25 radar bogor

Indonesia Makin Jauh Tertinggal

SEJUMLAH negara sudah menunjukkan antusiasmenya dalam men gembangkan mobil listrik. Tak hanya Eropa, negara-negara di Asia pun juga mulai mengambil ancang-ancang untuk melesatkan mobil listrik di negara masing-masing. Namun sayangnya, Indonesia yang menjadi salah satu basis produksi otomotif terbesar di Asia belum menunjukkan kesiapan yang signifikan akan pengembangan mobil listrik.

Indonesia belum menunjukkan kesiapan untuk menyambut beredarnya mobil-mobil listrik buatan asing di pasar dalam negeri pada 2019 mendatang. Dirjen Penguatan Inovasi Kementerian Riset, Teknologi, dan Perguruan Tinggi (Kemenristekdikti) Jumain Appe mengakui bahwa regulasi adalah hal yang mendesak. “Sampai saat ini, aturan masih dibahas di Kemenhub (Kementerian Perhubungan, Red), Kemenperin (Kementerian Perindustrian, Red), dan di Kemenristekdikti sendiri,” katanya.

Meski demikian, menurut Jumain, akan ada beberapa kelemahan dari aturan yang dibuat tersebut. Salah satunya bahwa pembuatannya hanya mengacu pada produk teknologi luar. “Itu sebabnya mungkin ke depan kita tidak punya proteksi terhadap produk sendiri,” ungkapnya.

Sementara riset mobil listrik di dalam negeri sendiri masih stagnan. Jumain mengatakan, riset Mobil Listrik Nasional atau Molina masih berjalan dan dibiayai melalui Lembaga Pengelola Dana Pendidikan (LPDP) Kementerian Keuangan (Kemenkeu).

Namun, masih banyak rintangan yang harus dihadapi. Dari segi teknologi, komponen penggerak utama yakni baterai dan motor milik Molina bernilai 60 persen dari total keseluruhan harga mobil. Bahannya pun masih impor. “Kalau kita produksi, harganya bakal lebih mahal dari Tesla, BMW Jerman dan yang lain,” katanya.

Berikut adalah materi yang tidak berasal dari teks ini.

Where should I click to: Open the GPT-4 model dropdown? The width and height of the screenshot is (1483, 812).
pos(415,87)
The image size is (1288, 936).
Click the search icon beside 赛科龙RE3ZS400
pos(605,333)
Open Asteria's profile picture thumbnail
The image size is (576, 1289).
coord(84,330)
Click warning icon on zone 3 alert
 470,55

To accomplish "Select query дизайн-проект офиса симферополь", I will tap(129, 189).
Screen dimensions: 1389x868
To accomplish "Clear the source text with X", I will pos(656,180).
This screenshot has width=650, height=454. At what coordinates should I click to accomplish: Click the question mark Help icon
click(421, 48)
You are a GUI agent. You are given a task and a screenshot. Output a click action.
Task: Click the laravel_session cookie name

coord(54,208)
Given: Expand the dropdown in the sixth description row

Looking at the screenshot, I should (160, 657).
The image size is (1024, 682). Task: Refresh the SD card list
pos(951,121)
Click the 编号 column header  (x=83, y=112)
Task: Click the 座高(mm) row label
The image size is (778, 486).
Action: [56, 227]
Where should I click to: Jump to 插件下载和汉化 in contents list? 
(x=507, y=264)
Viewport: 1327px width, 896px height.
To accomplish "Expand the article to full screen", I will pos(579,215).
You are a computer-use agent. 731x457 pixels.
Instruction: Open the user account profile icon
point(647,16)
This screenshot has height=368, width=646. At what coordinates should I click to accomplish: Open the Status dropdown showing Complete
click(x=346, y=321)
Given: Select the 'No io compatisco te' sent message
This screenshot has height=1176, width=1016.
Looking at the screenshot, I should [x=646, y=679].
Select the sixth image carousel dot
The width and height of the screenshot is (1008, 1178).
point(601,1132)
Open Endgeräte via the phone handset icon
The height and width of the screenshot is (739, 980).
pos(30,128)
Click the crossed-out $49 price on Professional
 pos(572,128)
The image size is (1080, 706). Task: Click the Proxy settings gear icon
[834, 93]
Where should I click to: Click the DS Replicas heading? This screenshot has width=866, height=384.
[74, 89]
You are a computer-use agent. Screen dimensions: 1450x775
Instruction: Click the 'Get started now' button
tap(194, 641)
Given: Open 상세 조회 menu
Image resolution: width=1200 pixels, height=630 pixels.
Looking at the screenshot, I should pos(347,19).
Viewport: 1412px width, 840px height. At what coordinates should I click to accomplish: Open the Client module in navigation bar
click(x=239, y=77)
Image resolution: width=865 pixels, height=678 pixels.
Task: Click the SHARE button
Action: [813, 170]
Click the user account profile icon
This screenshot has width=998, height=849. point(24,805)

Selain itu, untuk mewujudkan industri mobil listrik butuh modal besar. Investor diperkirakan masih enggan menanamkan modal jika pasar dan regulasi mobil listrik masih belum jelas. “Kecuali pemerintah menugaskan BUMN tertentu, bikin captive market, atau dinasdinas pakai mobil listrik buatan dalam negeri,” kata Jumain.

Potret tersebut mencerminkan bahwa Indonesia sangat terlambat jika melihat pergerakan negaranegara sesama Asia dalam hal pengembangan mobil listrik. Pada 2016 lalu, Tiongkok sukses mencatatkan peningkatan populasi mobil listrik sebesar 32 persen, menyalip populasi mobil listrik di Amerika. Di lain pihak, Thailand sedang menyiapkan dana insentif Rp4 trilun bagi pelaku usaha yang ingin mengembangkan mobil listrik.

”Secara kapabilitas sebenarnya Indonesia mampu memproduksi. Tergantung keseriusan pemerintah saja,” ujar pengamat transportasi Darmaningtyas. Pergerakan pengembangan mobil listrik di berbagai negara di dunia membuktikan bahwa dunia transportasi memang bergerak ke arah elektrifikasi. ”Memang mengembangkan mobil listrik butuh biaya, tapi tidak menjadi penghambat inovasi. Seperti yang kita tahu bahan bakar minyak akan terus menipis, era teknologi listrik tak terhindarkan,” bebernya.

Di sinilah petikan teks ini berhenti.